AI helps you optimize homily quality indicators: complete structure, clear argumentation, precise wording. Social algorithms help you optimize influence metrics: reach, engagement rates, follower growth. But the Pope wants to ask: “People want to see your faith, your experience of encountering Jesus Christ.” This thing cannot be measured by any metric.
He asks priests to leave the church, to build real friendships with young people through sports, art, and cultural activities. He emphasizes this requires “time and sacrifice,” because many young people live in isolation, trapped in the difficulties of drugs, crime, and violence. True accompaniment is low-frequency, high-cost, and difficult to scale.
This completely violates Silicon Valley logic. But the Pope doesn’t care.
From Leo XIII to Leo XIV: Between Two Industrial Revolutions
There’s a subtle context here.
In Leo XIV’s first address to the College of Cardinals after his election, he said he chose this name to honor Leo XIII. Leo XIII published the encyclical Rerum Novarum in 1891, the foundational document of Catholic social teaching, responding precisely to the labor exploitation, wealth inequality, and social division brought by the First Industrial Revolution.
One hundred thirty-five years later, Leo XIV faces another revolution. Not steam engines, but large language models. Not workers being replaced by machines in physical labor, but humans being replaced by AI in judgment, creativity, and even the ability to express faith.
In another interview, he rejected a proposal to create an “AI Pope avatar”—someone suggested using AI to create a virtual Pope so believers worldwide could have “online audiences.” He refused and warned: if technological development loses its relationship with faith and humanity, it becomes an “empty, cold shell” that harms human essence.
Note, his subject isn’t “AI,” but “technology that loses connection with humanity.” This is a civilizational-level judgment, not fear of a particular tool.

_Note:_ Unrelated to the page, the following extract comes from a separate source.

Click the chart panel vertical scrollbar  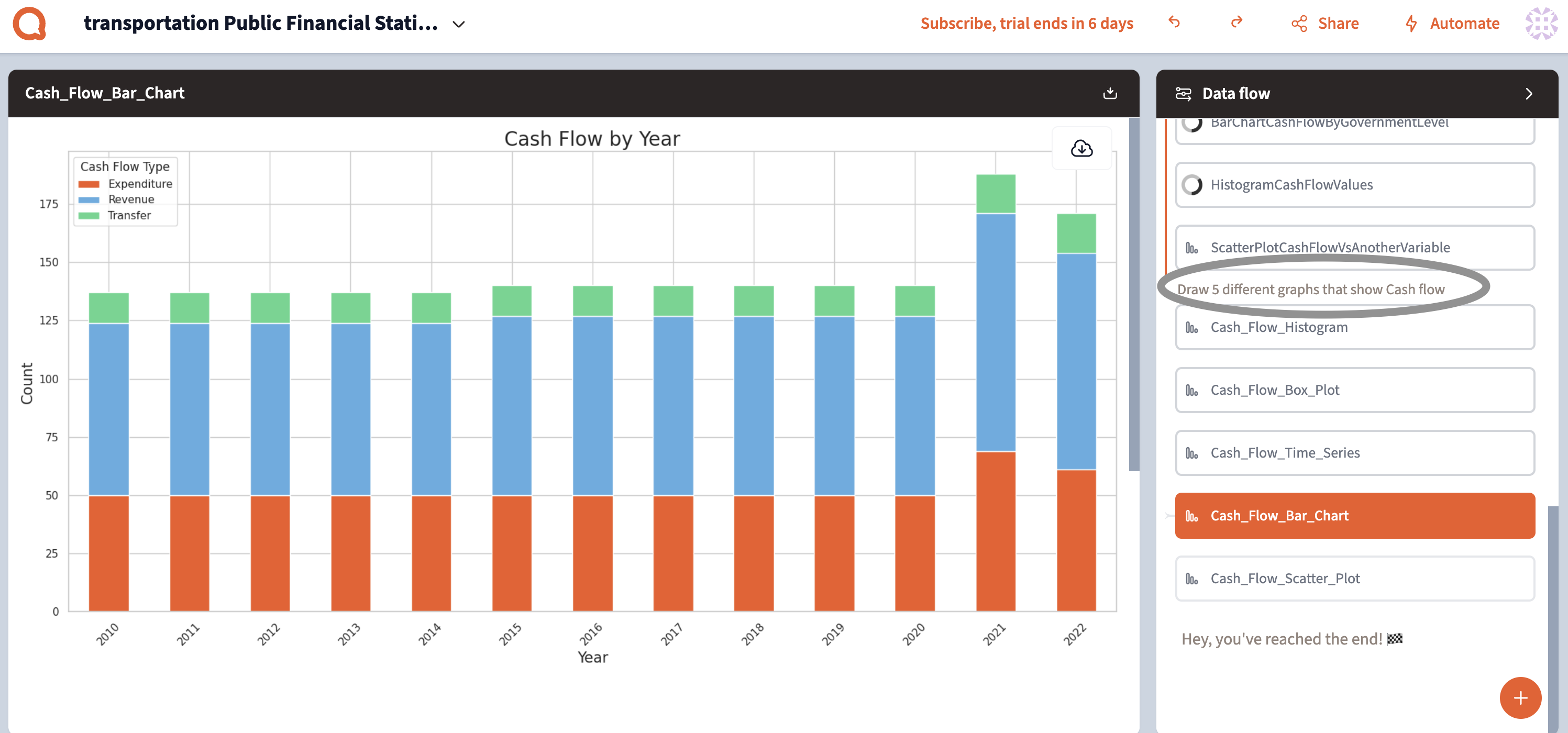[1133, 294]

The Boundaries of Efficiency
I am someone who uses AI every day. I use AI to write code, do multilingual translation, gather information, run strategic analysis with debate engines. I believe AI is the most powerful productivity tool of this era.

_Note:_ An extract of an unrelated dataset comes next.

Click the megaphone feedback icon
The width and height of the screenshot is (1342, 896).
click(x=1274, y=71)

But precisely because of this, I better understand what the Pope is saying.
Efficiency logic has its applicable scope. In information processing, pattern recognition, and process optimization, AI is not just useful—it’s crushingly useful. But when you encounter concepts like “witness,” “accompaniment,” “faith,” “friendship,” “love,” “loyalty,” efficiency logic fails. Not because these things are too outdated to keep up with the times, but because their value was never on the efficiency level to begin with.
A priest spending six hours preparing a homily versus AI producing one in six seconds—the difference isn’t in quality. The difference is: during those six hours, he spent time with God. The trace of that time spent will flow through his voice, his pauses, that imperfect but warm word he chooses.
The congregation can hear it.
This is the line the Pope draws. Not “AI is bad,” but “some things derive their value precisely from you doing them personally.” Life’s friction and suffering are the source of meaning.
In this era when everything can be optimized, knowing what shouldn’t be optimized might be the most important wisdom.